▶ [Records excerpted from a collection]
>>

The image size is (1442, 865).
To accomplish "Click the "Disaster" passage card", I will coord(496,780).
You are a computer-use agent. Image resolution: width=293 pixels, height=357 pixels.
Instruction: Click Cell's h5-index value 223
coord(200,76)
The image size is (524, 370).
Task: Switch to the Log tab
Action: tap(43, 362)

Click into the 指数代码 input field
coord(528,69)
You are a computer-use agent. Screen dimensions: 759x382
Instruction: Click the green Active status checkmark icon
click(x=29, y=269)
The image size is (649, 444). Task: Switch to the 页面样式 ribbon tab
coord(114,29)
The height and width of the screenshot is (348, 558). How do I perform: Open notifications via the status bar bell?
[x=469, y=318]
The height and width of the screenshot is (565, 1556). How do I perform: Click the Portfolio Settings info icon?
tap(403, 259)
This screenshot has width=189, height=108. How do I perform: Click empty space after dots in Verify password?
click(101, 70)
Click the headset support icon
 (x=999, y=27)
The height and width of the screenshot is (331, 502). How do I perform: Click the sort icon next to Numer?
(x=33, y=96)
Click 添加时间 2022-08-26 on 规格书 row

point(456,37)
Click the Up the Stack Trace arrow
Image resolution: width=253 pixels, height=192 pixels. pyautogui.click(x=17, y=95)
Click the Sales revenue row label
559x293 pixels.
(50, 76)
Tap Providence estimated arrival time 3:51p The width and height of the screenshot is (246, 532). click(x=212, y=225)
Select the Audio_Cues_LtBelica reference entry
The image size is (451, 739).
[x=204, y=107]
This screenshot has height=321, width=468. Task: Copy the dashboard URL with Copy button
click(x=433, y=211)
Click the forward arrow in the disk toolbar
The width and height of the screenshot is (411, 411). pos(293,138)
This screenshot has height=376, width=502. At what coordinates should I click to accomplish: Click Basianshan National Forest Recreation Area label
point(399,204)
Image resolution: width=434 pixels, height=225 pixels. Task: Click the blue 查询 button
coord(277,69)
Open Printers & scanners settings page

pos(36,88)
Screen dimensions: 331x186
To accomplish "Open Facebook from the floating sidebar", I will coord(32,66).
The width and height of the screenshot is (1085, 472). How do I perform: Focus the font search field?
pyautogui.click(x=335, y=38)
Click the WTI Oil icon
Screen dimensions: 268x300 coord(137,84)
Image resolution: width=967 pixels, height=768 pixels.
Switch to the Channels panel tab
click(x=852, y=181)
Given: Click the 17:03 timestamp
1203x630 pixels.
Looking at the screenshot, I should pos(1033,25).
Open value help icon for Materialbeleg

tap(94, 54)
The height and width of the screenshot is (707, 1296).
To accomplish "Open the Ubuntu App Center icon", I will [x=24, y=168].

<<

▶ [ACTIVITY] From the line containing "1203x630 pixels." through the last line of the entries above, print each line exactly as it stands.

▶ [SOLUTION TO THIS PROBLEM]
1203x630 pixels.
Looking at the screenshot, I should pos(1033,25).
Open value help icon for Materialbeleg

tap(94, 54)
The height and width of the screenshot is (707, 1296).
To accomplish "Open the Ubuntu App Center icon", I will [x=24, y=168].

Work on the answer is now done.